- [Your assignment] Note each line in the data below that holds "will", and copy it.

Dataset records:
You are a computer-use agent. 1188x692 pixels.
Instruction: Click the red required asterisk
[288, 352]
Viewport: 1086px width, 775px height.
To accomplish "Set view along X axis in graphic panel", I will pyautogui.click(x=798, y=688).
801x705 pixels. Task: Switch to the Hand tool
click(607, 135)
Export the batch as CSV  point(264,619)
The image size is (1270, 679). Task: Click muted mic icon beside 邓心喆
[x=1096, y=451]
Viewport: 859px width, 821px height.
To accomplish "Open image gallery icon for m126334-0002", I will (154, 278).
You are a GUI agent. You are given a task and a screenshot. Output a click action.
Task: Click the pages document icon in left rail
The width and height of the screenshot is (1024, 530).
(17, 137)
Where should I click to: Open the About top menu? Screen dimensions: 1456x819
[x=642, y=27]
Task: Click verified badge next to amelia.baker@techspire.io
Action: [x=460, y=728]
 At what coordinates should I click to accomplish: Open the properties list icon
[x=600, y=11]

- [Result]
To accomplish "Set view along X axis in graphic panel", I will pyautogui.click(x=798, y=688).
To accomplish "Open image gallery icon for m126334-0002", I will (154, 278).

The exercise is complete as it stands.